─── Supplied records ───

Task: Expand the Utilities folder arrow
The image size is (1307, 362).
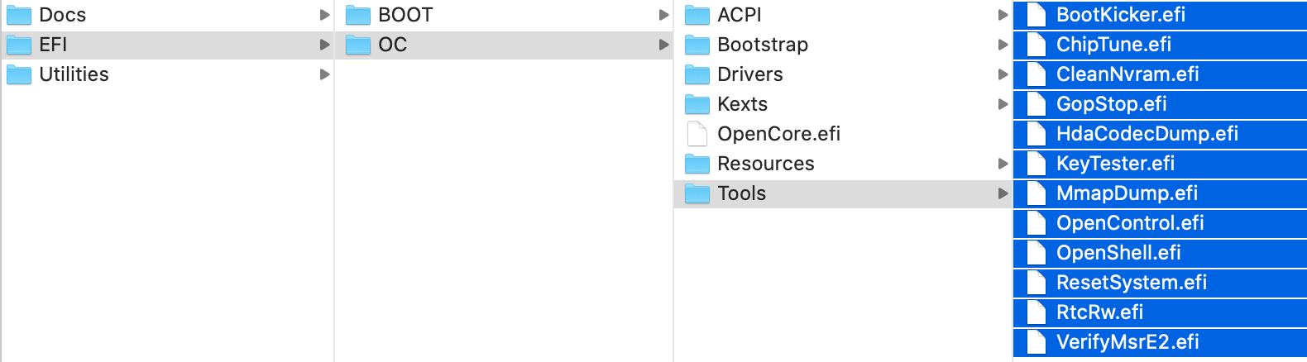Action: pyautogui.click(x=324, y=74)
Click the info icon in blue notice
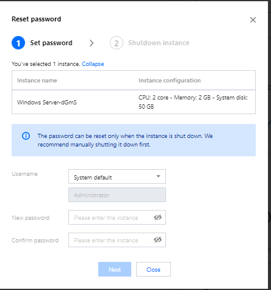This screenshot has width=271, height=290. coord(26,136)
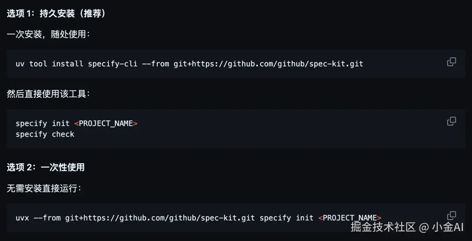Viewport: 472px width, 241px height.
Task: Click the PROJECT_NAME placeholder after specify init in the middle block
Action: point(106,124)
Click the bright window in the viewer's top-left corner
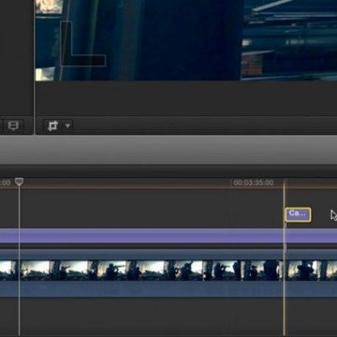Viewport: 337px width, 337px height. tap(49, 7)
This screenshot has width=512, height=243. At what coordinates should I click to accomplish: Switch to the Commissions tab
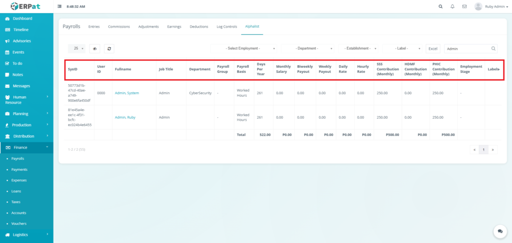(119, 27)
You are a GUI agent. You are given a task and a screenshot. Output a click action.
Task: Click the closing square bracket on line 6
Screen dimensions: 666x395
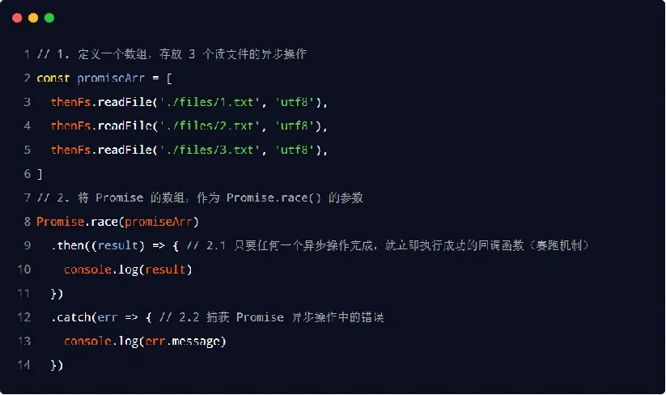40,174
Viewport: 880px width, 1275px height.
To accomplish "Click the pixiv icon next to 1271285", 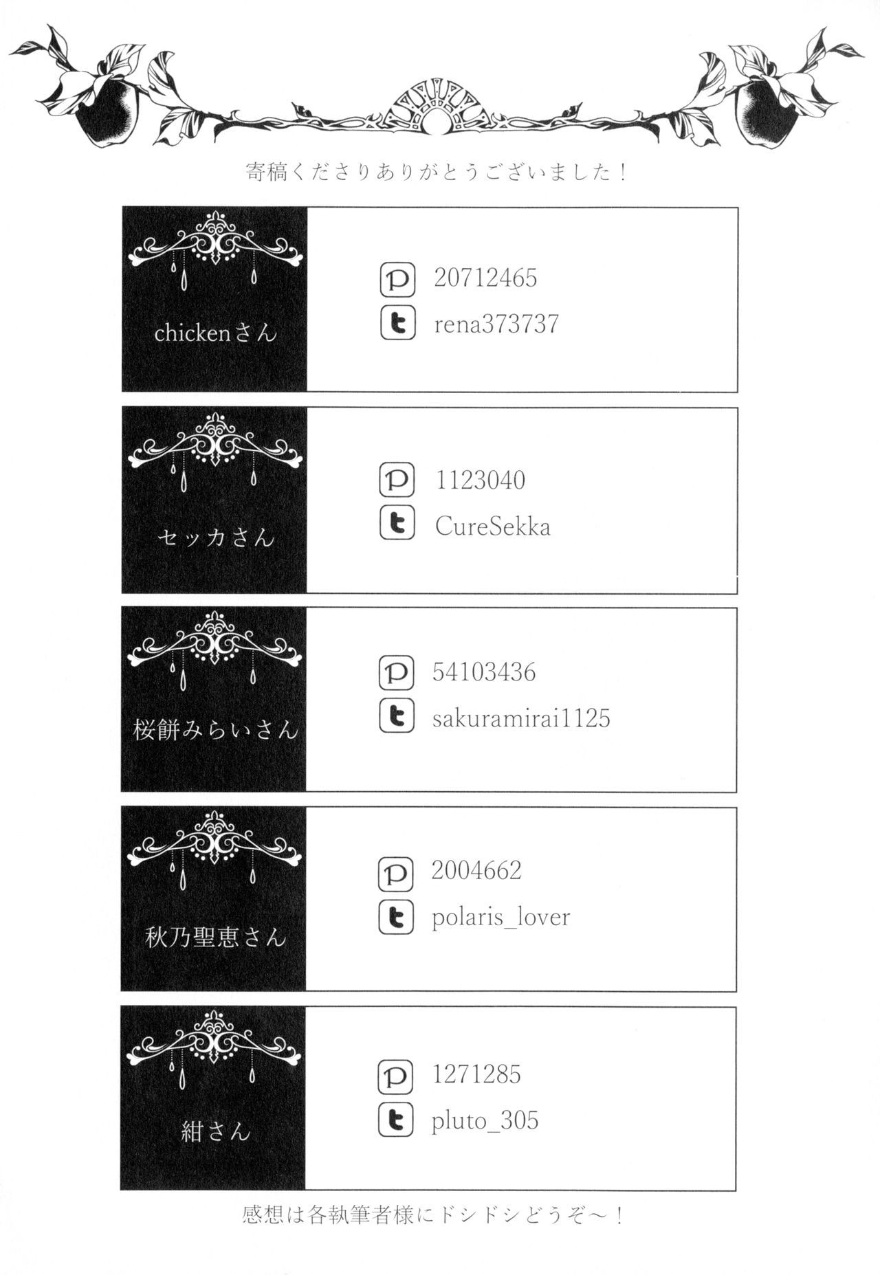I will click(395, 1076).
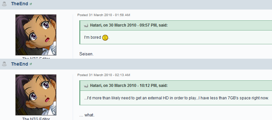Click the snapback arrow in the 10:12 PM quote
This screenshot has height=120, width=272.
tap(86, 86)
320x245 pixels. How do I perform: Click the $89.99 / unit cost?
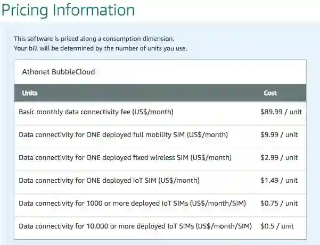(x=279, y=112)
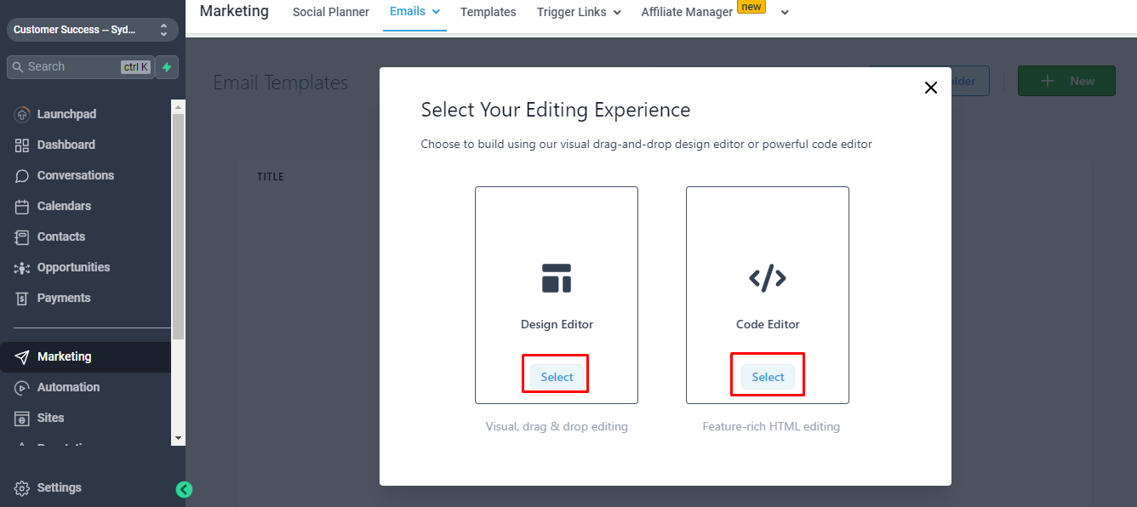Image resolution: width=1137 pixels, height=507 pixels.
Task: Switch to the Social Planner tab
Action: (x=331, y=12)
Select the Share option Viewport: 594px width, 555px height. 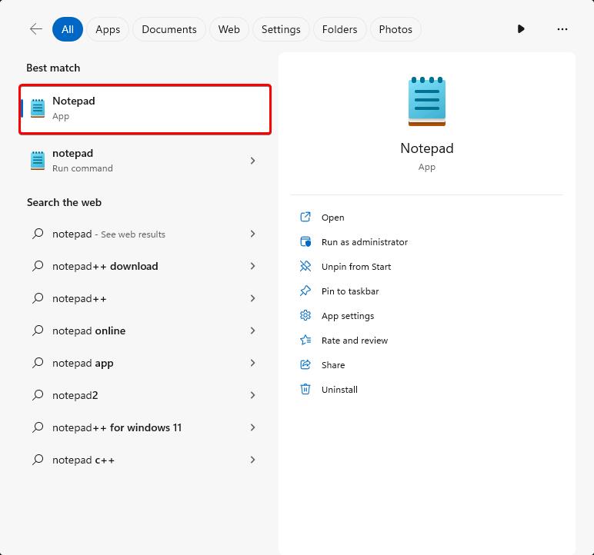point(333,365)
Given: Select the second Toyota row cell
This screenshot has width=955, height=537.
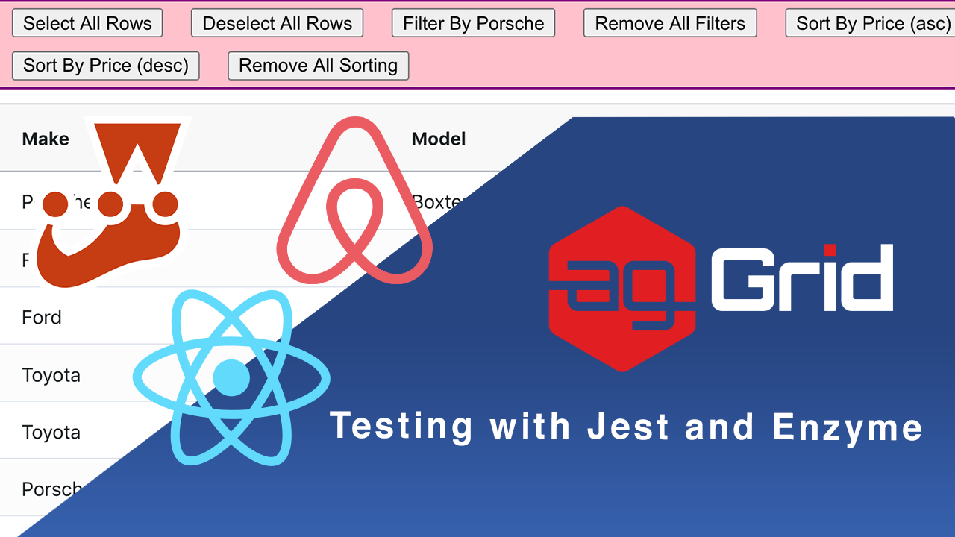Looking at the screenshot, I should coord(51,432).
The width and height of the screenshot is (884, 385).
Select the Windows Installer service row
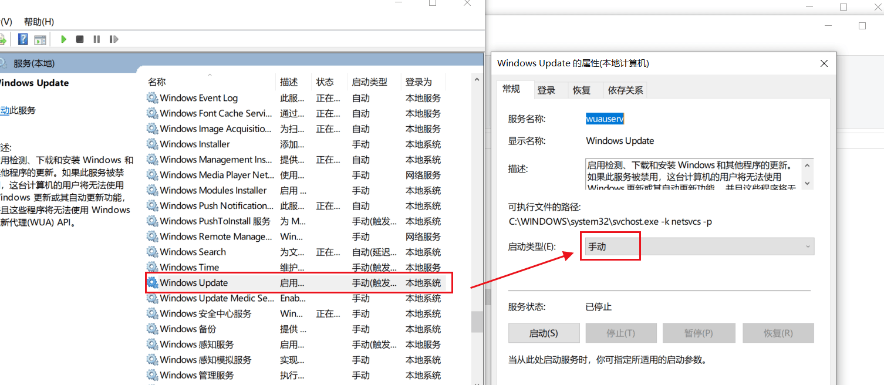click(x=195, y=144)
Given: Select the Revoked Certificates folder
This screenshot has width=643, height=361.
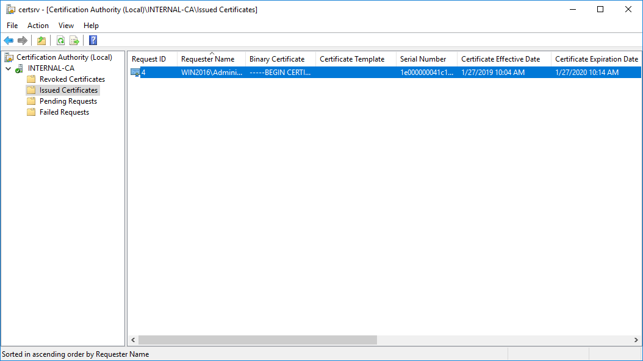Looking at the screenshot, I should 72,79.
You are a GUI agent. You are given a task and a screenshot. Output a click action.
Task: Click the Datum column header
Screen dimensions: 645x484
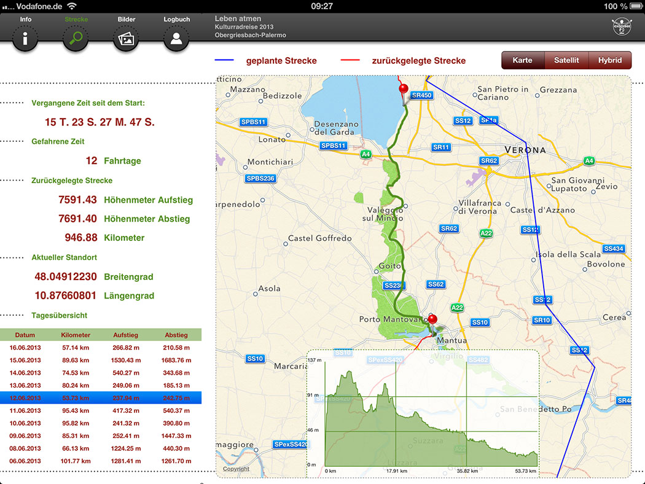pyautogui.click(x=25, y=335)
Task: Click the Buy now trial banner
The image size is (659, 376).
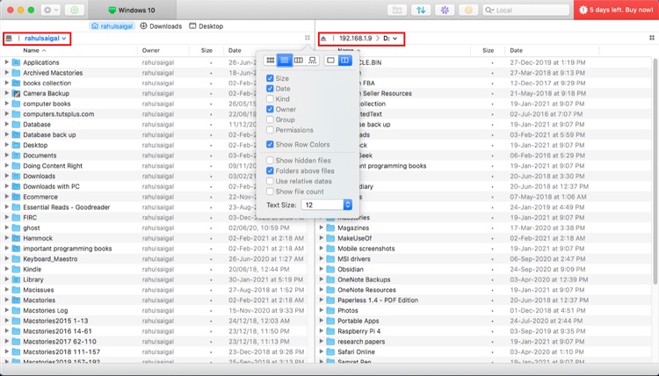Action: tap(616, 10)
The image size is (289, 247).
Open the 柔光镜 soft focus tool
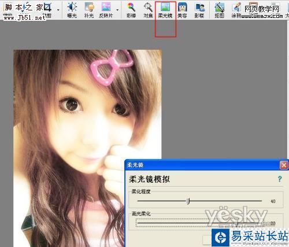165,10
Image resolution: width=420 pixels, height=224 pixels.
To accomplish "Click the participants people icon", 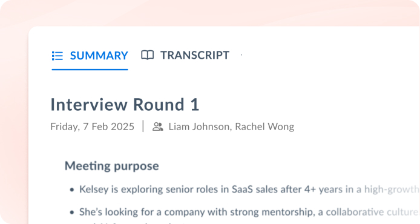I will click(x=158, y=127).
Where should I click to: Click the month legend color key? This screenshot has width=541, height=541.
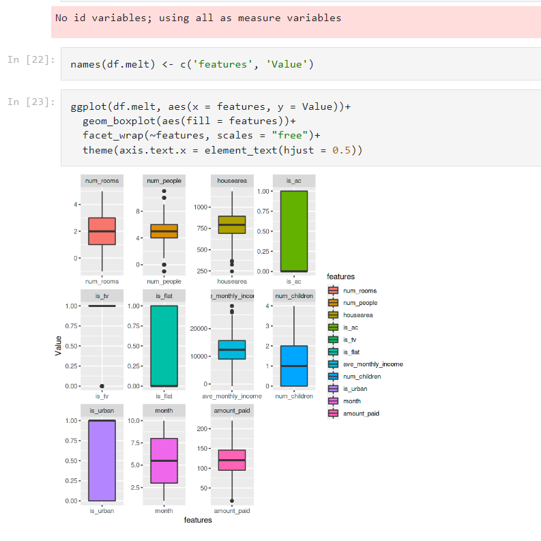(x=333, y=401)
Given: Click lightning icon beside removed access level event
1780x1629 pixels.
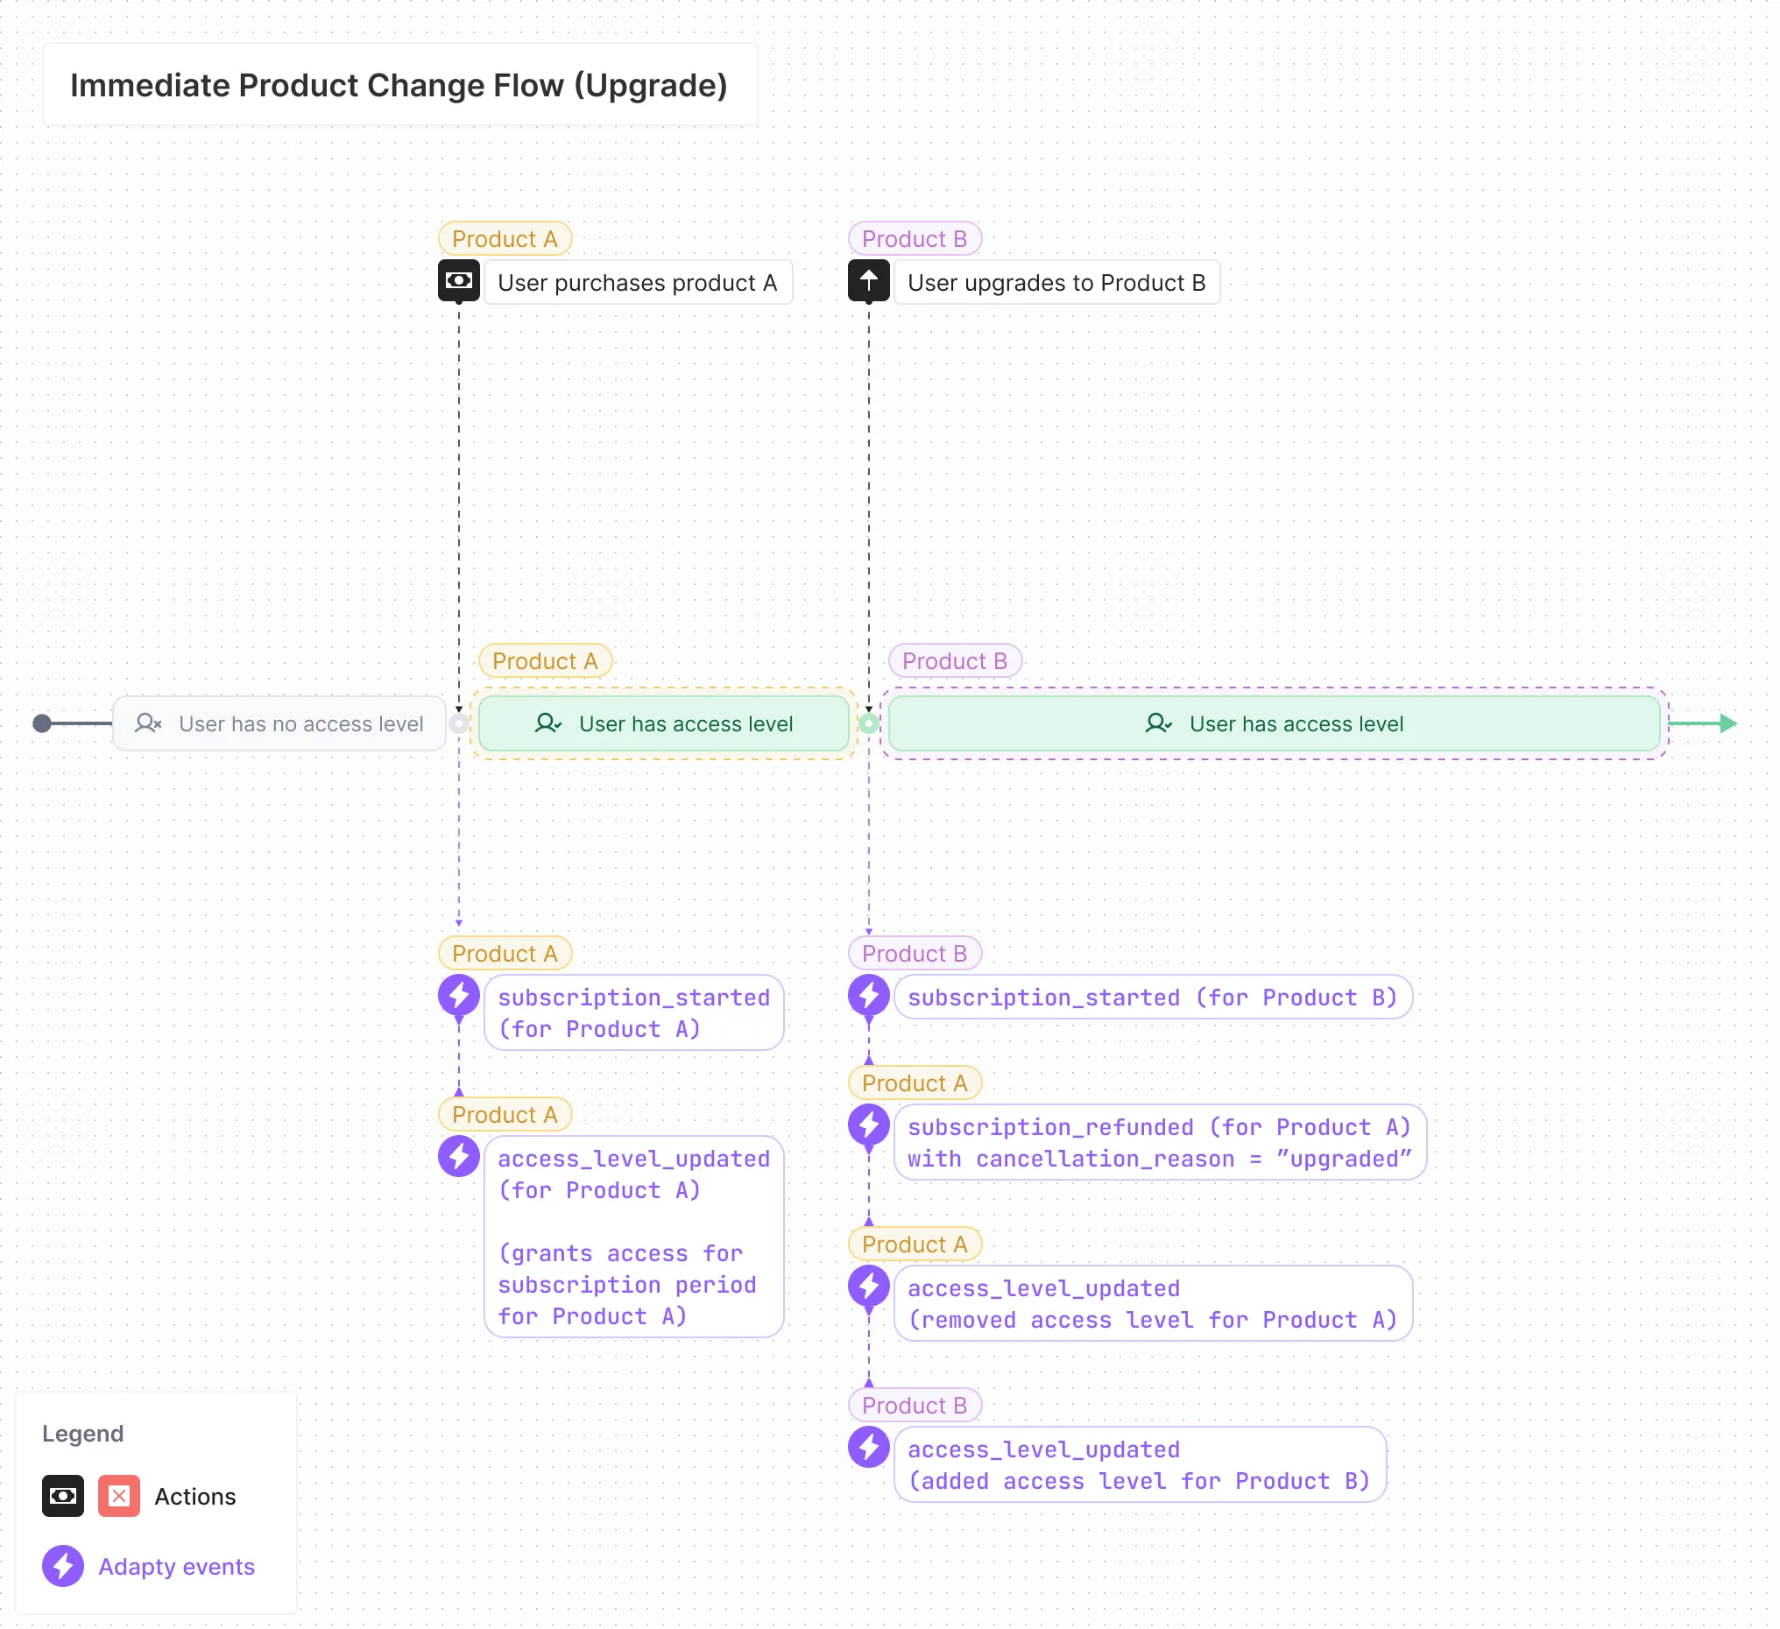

───

● **Exercise**: Go through the material above and copy each line that holds the string "folder".

● **Answer to this task**:
Task: Expand the Utilities folder arrow
Given: Select the Revoked Certificates folder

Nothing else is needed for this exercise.